- _Exercise instructions_:
Only the lines that include "each" should be copied from the data below.

- _Screenshot grounding data_:
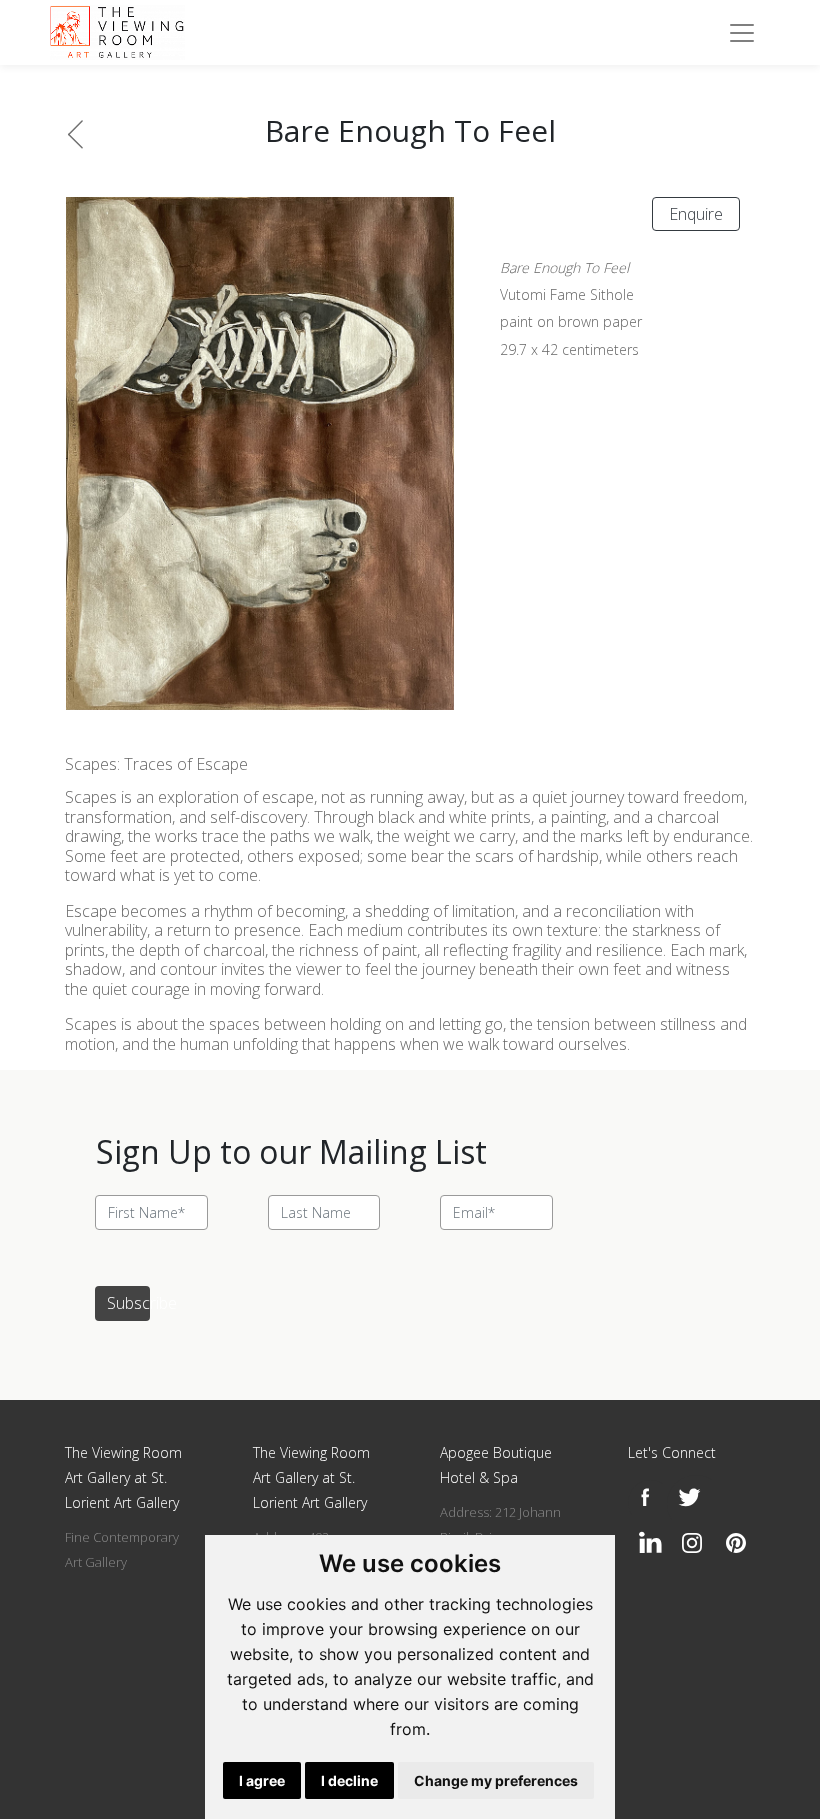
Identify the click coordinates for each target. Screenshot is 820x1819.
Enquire (696, 214)
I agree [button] (262, 1780)
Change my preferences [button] (496, 1780)
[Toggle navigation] (742, 33)
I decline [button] (349, 1780)
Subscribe (128, 1303)
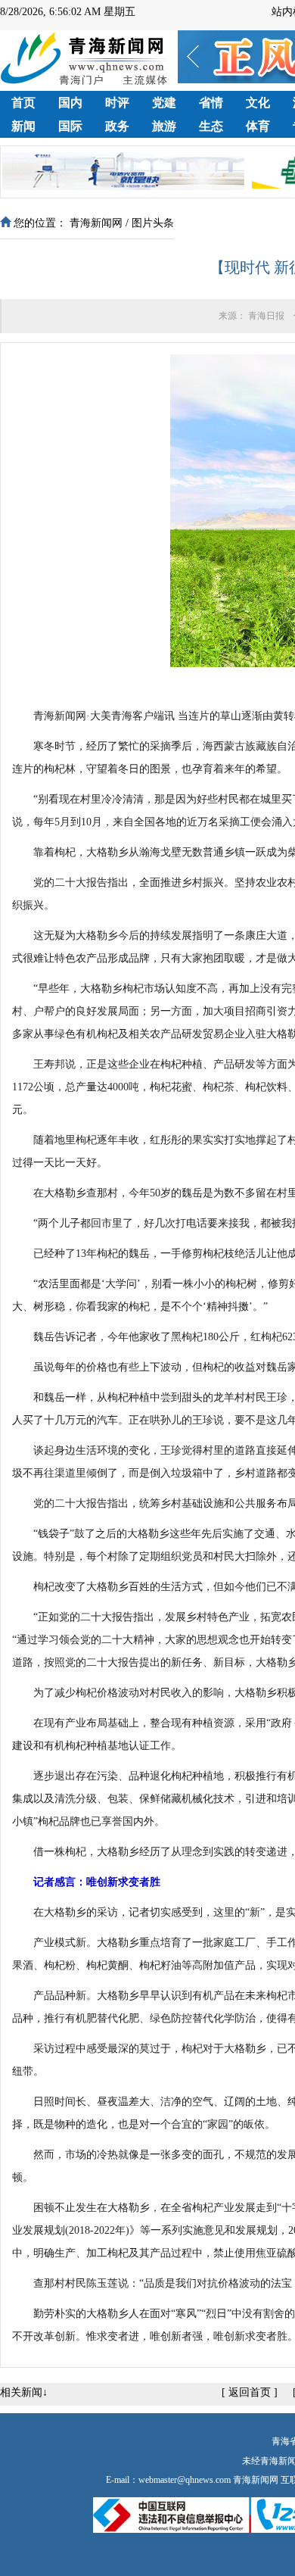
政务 (117, 126)
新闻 (23, 126)
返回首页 (249, 2392)
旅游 (164, 126)
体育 (258, 126)
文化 (258, 102)
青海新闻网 (96, 223)
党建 (164, 102)
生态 (211, 126)
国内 (70, 102)
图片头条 (153, 223)
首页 (23, 102)
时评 (117, 102)
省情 (211, 102)
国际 (70, 126)
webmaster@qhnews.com (184, 2480)
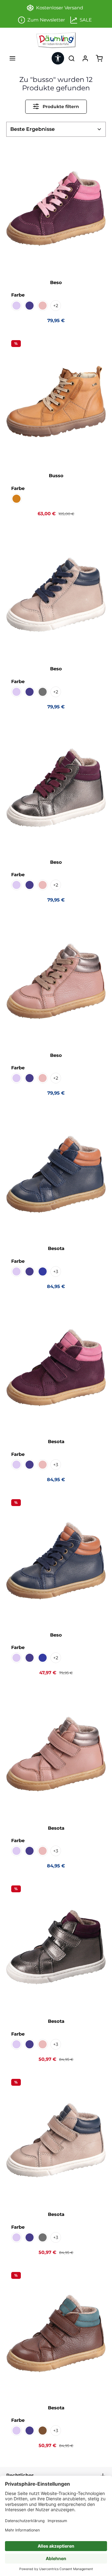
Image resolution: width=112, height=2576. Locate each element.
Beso (56, 282)
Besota (56, 1248)
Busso (56, 475)
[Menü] (12, 58)
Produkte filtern (60, 106)
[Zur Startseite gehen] (56, 40)
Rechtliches (20, 2475)
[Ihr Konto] (85, 58)
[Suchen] (71, 58)
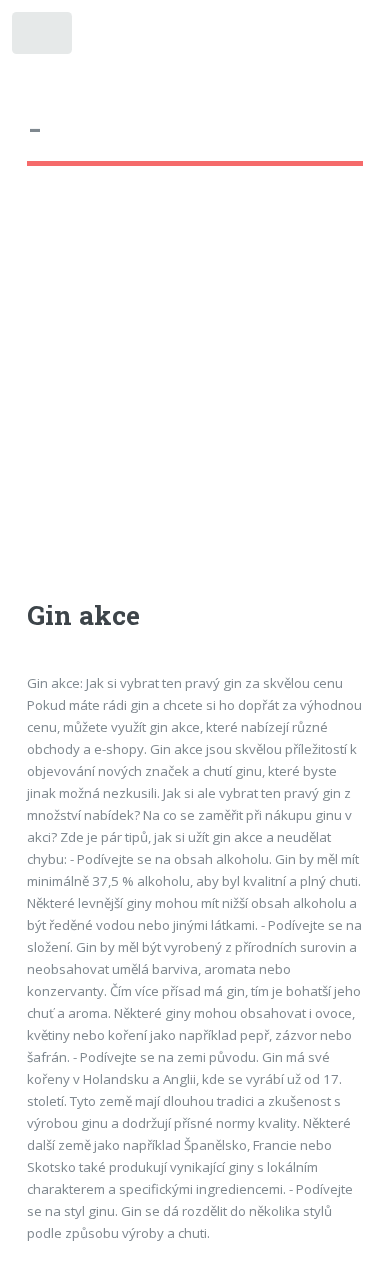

- _Written answer_:
Identify the click coordinates for each target. Screenshot is 820x1819.
Image resolution: width=112, height=2576. Locate each element.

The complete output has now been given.